Overexpression of CASC19 contributes to tumor progression and predicts poor prognosis after radical resection in hepatocellular carcinoma.

Abstract

Long non-coding RNAs (lncRNAs) have been implicated as functional molecules in hepatocellular carcinoma (HCC) progression. The present research aimed to investigate the levels of LncRNA cancer susceptibility candidate gene 19 (CASC19) in HCC tissues and cell lines and to explore its potential role in the diagnosis and prognosis of HCC. HCC tissues and cell lines were collected to assess the levels of CASC19 by real-time quantitative reverse transcription PCR (RT-qPCR). The prognostic value of CASC19 was evaluated using the Kaplan-Meier method and Cox regression analysis.
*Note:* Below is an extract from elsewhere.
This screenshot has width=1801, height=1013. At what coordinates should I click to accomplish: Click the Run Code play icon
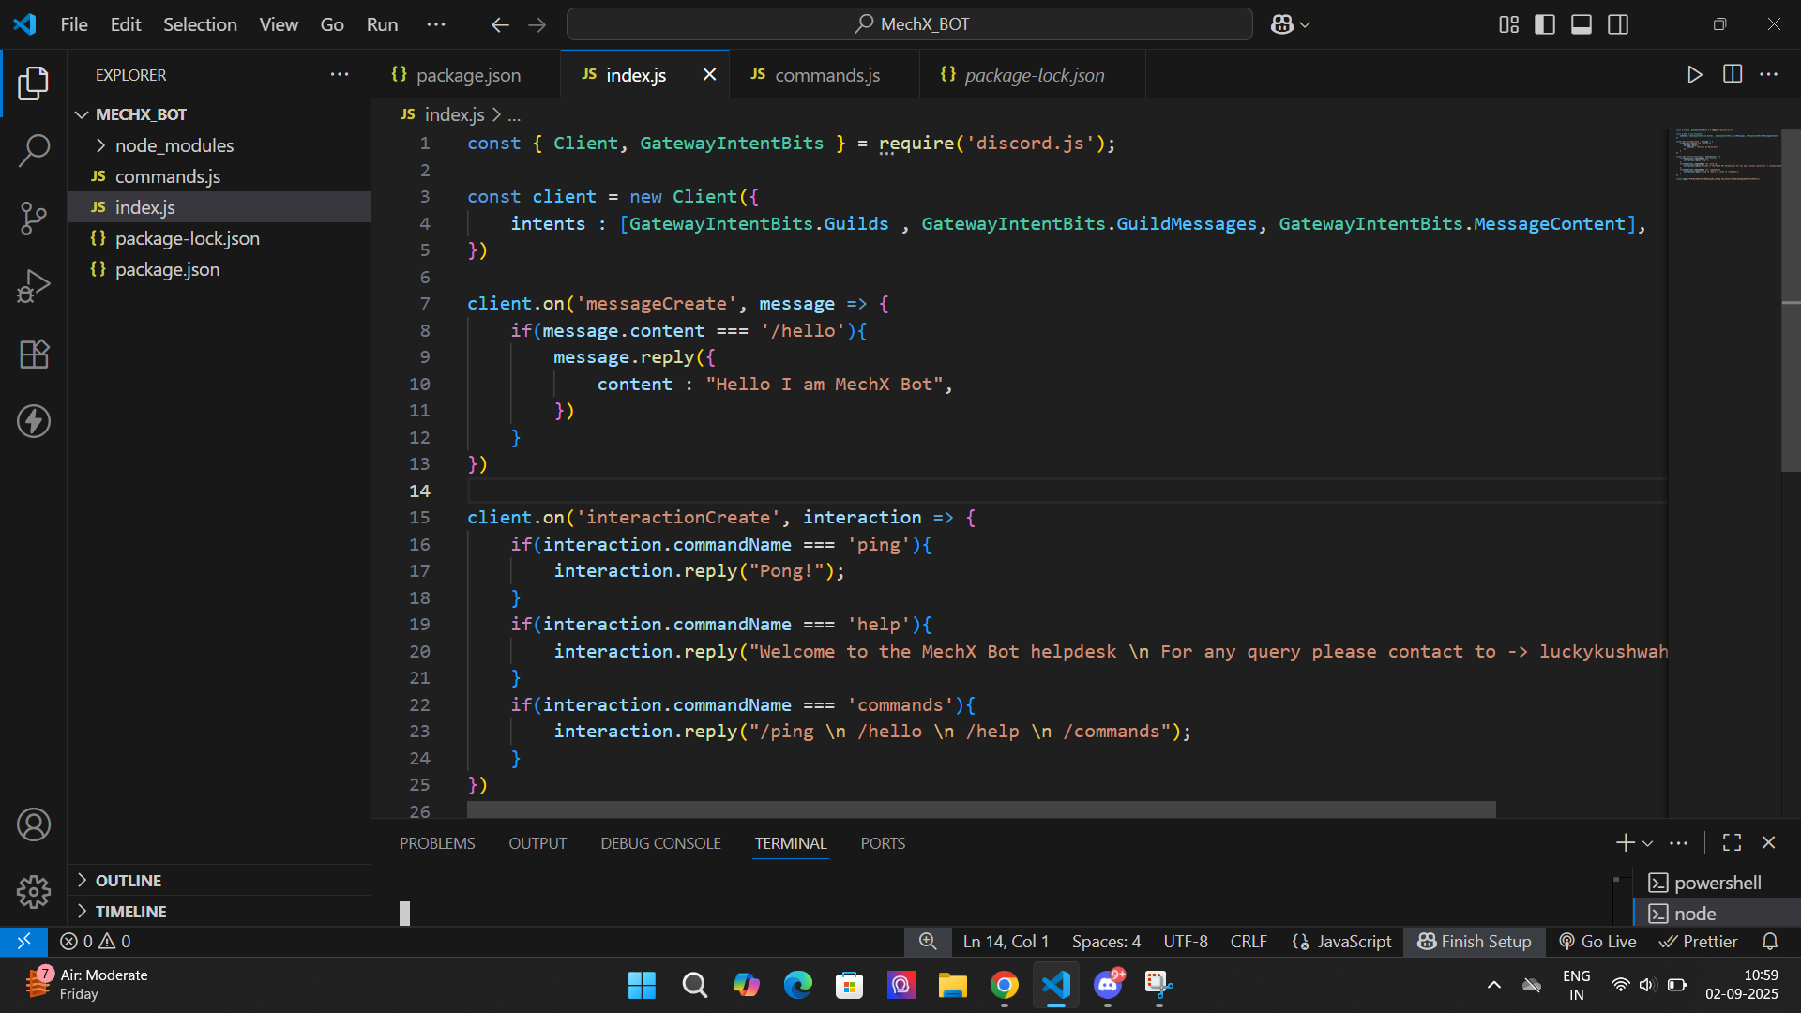click(1694, 75)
The functional role of CASC19 in regulating HCC cell proliferation, migration, and invasion was evaluated by Cell Counting Kit-8 (CCK-8) and Transwell analysis. The potential targeted miR-140-5p of CASC19 was confirmed by a dual-luciferase reporter assay. High CASC19 expression positively correlated with tumor size, differentiation, and TNM stage in HCC patients (P < 0.05). Patients with high CASC19 expression have a poorer survival prognosis and are prone to relapse compared to those with low CASC19. miR-140-5p, a target miRNA for CASC19, negatively correlated with CASC19 levels in tumor tissues. Reduced CASC19 levels attenuated cell proliferation, migration, and invasion, but this attenuation was reversed by suppression of miR-140-5p. Up-regulated CASC19 may serve as a biomarker for predicting poor prognosis in HCC patients. In vitro, overexpressed CASC19 promoted the progression of HCC, indicating that CASC19 may be a possible therapeutic target for the treatment of HCC.